Both TTSH and Singapore General Hospital (SGH) cancel non-urgent operations, and outpatient operations are scaled down. A Sars hotline - operational from 8am to 8pm - is set up.
MARCH 24: First Sars patient dies. Paediatric Sars ward set up at TTSH, KK Women's and Children's Hospital. A no-visitor rule starts in Sars wards. Intensive care units and triage stations are set up to screen outpatients with fever.
MARCH 25: Second Sars patient, a pastor, dies.
MARCH 26: TTSH's Emergency Department takes over the role of Sars screening. Five more hospital workers are diagnosed with Sars, bringing the total to 74. Nine are seriously ill.
MARCH 27: All schools - from pre-school to junior college - shut. First Sars patients discharged from hospital.
MARCH 29: Of the 86 people hit by Sars, 25 are discharged. Screening of passengers starts at Changi Airport.
MARCH 31: Airport checks on Sars are tightened. Third Sars patient dies.
APRIL 2: Fourth Sars patient dies.
APRIL 3: Fifth person with Sars dies.
APRIL 5: Sixth death: Miss Chong Pei Ling, 29, who had rushed to the hospital from the airport after returning from a trip to Hong Kong and Beijing.
WHO doctor Carlo Urbani, who had warned the public of Sars, succumbs to the virus in a Bangkok hospital. Outbreak of Sars occurs at SGH. Patients and staff are moved to TTSH.
APRIL 7: TSH cardiology medical officer Dr Ong Hok Su dies. Former Prime Minister Goh Chok Tong announces the formation of a Ministerial Combat Unit for Sars.
School closure is extended. Singapore Armed Forces scales down its overseas training, courses and conferences.
APRIL 8: Number of Sars patients: 157, with 37 probable, 74 suspect and 46 observation cases.

==================================================

§ Requirement
Carry on the Singapore Sars timeline from its last entry.

§ Dataset content
==================================================

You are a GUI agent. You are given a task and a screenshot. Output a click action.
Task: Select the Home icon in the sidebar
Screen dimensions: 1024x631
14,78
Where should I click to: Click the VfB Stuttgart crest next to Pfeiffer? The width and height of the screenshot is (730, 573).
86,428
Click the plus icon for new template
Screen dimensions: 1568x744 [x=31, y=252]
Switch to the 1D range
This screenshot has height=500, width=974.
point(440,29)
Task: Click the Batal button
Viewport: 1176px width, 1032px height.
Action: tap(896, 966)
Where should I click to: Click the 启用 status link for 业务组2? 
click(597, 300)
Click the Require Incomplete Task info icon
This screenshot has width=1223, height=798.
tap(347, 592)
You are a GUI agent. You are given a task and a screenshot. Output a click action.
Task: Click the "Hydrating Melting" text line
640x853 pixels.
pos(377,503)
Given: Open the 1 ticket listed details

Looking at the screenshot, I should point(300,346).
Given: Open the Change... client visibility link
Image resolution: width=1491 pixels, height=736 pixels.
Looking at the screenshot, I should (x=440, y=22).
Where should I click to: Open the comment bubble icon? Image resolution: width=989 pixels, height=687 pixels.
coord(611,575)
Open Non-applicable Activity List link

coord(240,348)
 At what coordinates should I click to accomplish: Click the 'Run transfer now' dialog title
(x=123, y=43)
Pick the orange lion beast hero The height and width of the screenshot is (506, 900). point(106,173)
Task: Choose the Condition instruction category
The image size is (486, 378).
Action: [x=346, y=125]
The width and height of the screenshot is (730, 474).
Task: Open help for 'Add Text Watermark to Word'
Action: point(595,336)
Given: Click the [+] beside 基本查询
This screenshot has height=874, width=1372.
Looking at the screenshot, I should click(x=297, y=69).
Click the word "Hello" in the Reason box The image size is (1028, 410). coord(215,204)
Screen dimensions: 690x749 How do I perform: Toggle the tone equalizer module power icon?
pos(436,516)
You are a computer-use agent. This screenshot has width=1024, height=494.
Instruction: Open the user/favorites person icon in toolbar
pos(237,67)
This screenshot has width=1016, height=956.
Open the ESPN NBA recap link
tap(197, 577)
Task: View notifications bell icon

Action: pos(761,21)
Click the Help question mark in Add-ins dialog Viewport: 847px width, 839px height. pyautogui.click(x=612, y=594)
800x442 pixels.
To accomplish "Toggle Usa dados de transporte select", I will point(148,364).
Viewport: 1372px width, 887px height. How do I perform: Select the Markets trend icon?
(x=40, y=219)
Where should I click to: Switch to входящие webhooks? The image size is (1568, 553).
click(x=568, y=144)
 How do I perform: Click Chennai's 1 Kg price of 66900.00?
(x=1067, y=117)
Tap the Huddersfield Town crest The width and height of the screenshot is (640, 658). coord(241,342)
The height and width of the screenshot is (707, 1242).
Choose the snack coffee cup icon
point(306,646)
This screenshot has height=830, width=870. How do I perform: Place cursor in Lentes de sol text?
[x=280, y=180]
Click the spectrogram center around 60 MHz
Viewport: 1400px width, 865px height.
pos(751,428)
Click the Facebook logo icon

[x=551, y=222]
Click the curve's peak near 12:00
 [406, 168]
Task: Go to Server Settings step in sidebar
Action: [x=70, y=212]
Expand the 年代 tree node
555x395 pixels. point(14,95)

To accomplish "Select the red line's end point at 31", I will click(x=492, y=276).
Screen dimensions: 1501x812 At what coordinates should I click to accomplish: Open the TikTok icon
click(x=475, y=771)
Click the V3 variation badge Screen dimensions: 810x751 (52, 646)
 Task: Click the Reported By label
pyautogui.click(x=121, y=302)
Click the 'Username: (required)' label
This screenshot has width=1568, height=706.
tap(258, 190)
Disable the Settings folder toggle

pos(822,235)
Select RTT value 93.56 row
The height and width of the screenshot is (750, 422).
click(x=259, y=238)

==================================================

§ Response to this exercise
APRIL 11: Launch of the Courage Fund, offering financial relief to Sars victims hospitalised or quarantined during the outbreak.
APRIL 14: Secondary schools reopen.
APRIL 16: Primary and childcare centres reopen.
APRIL 17: The Ministry of Health announces plans to convert Ren Ci Community Hospital into isolation facilities in order to handle the next outbreak.
The Government tops up the Courage Fund with $1 million, awarding it Institution of Public Character status.
APRIL 20: Sars outbreak at Pasir Panjang Wholesale Market. It shuts for 10 days.
APRIL 22: SGH vascular surgeon Alexandre Chao dies from Sars.
APRIL 23: All departing passengers at Changi Airport have their temperatures checked by thermal imaging scanners before going through immigration.
MAY 7: First 40 container isolation rooms ready for operation.
MAY 11: Nurse Hamidah Ismail dies on Mothers' Day.
MAY 18: One more Sars patient is diagnosed, dashing Singapore's hope of being taken off the WHO's list of Sars-affected areas. He would be Singapore's last Sars patient.
MAY 31: WHO declares Singapore Sars-free.